When a Serbian man in California gave his work computer to an office technician last July, it prompted a chain of events that have stripped him and his wife of their kids and sparked fury in his...

When a Serbian man in California gave his work computer to an office technician last July, it prompted a chain of events that have stripped him and his wife of their kids and sparked fury in his home country at the state's child protective services system.

Among about 5,000 personal digital photographs on the Stockton resident's hard drive, the technician noticed a few dozen pictures of the man's two naked children. He reported the pictures to the sheriff's office.

The father, a 20-year resident of the U.S., and his wife were arrested briefly in June on suspicion of child pornography-related charges and released after prosecutors viewed the photos. The San Joaquin County district attorney's office said it had no plan to file any charges unless new evidence came to light.

But the children, ages 8 and 5, who are dual Serbian-U.S. citizens, were placed into protective custody, then foster care, where they remain seven months later.

The family members are not named in this story because The Associated Press does not directly or indirectly identify alleged victims of sexual assault.

The case attracted the attention of the Serbian government and of local and federal law enforcement agencies here which so far have found no basis for criminal charges. But the state's child protection system, with the consent of a judge, deemed that the children remain at risk and has kept them from their parents.

The U.S. Attorney's Office in Sacramento reviewed the photographs after being contacted by Serbia's Consul General, and sent a letter in December to the state Department of Social Services, saying it had determined the offending photos were taken by the son, not the parents.

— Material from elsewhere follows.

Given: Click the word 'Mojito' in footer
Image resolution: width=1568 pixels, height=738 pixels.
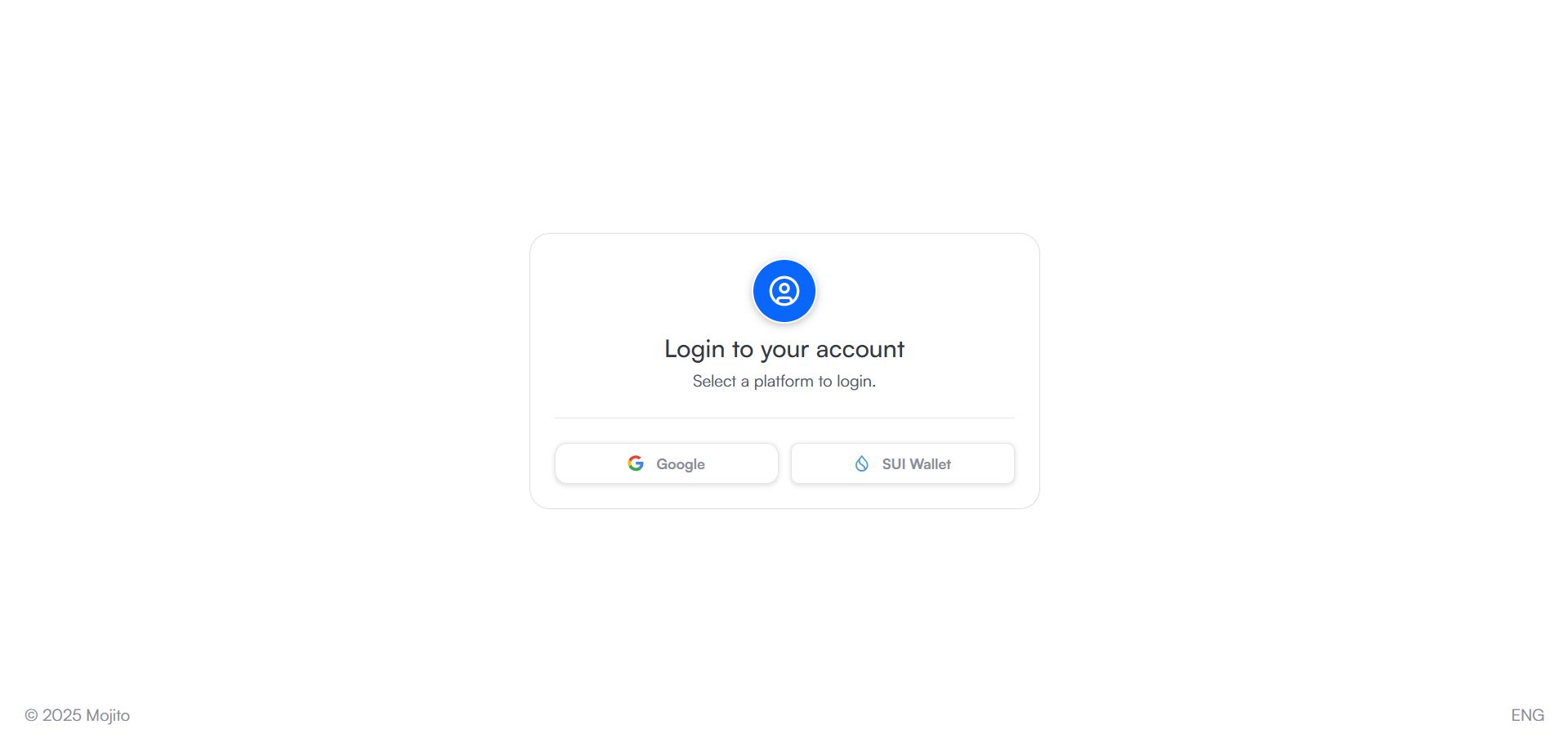Looking at the screenshot, I should [108, 715].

"Both the San Joaquin district attorney's office and this office declined prosecution of the parents, concluding that the photographs were actually taken by one of the children," U.S. Attorney Benjamin Wagner wrote in the letter obtained by the AP.

Yet San Joaquin County's Child Protective Services agency has refused the couple's requests to return their children, saying there is now evidence that the little girl was molested by the father.

CPS produced a videotaped interview with the 5-year-old girl to make a case that the father had inappropriately touched her, said an attorney for the father, Robert Powell. He said the questions were ambiguous and that the father's conduct amounted to routine contact between a parent and young child, such as drying her off with a bath towel.

Janine Molgaard, an attorney for San Joaquin County's Child Protective Services, said she could not discuss the case but said the agency has a duty to make its own decisions.

"Whenever a case is referred by law enforcement to us, it's our duty to make an independent determination if the children are at risk," Molgaard said. "If continued care by a caretaker endangers them, if we believe it does, then we file a petition to the court."

In this case, the court has sided so far with CPS, keeping the children in foster care.

The affair has triggered outrage in Serbia, with officials there saying they would try to get the children back to the parents as soon as possible — even if it takes intervention through the highest diplomatic channels.

"There are indications of major human rights violations by the Child Protective Service, which is acting on its own," Serbian justice ministry official Slobodan Homen told the AP.

Serbia is now providing funds for the father's attorney, and its Consul General in Chicago, Desko Nikitovic, is advocating on behalf of the couple. He said so far it has been an uphill battle with an agency and local judge with power to do what they want with the children.

"You feel totally powerless, like a mouse in front of an elephant," Nikitovic said.

The couple declined to be interviewed for this article, citing fear of compromising the ongoing legal process. But they have denied the allegations, saying the ordeal has torn a previously happy family apart.

They acknowledge certain of the photographs may "look and feel" inappropriate to some people, but all were taken by the couple's son while playing with the camera.

"The parents do not dispute that they (also) took photographs of their children without their clothes on," said a statement from Powell, a San Jose-based attorney who specializes in child custody cases involving CPS. "However, not a single one of those photos was of a pornographic nature in any way.

"They were commonly seen photos taken by parents of their children, such as in the bathtub and lounging on the couch."

He said the father, who attended college at Auburn University and worked in Modesto as a financial analyst, routinely dumped all of his digital photographs into his work computer, had purchased an external hard drive and had given the machine to his office technician to make the transfer, triggering the custody battle.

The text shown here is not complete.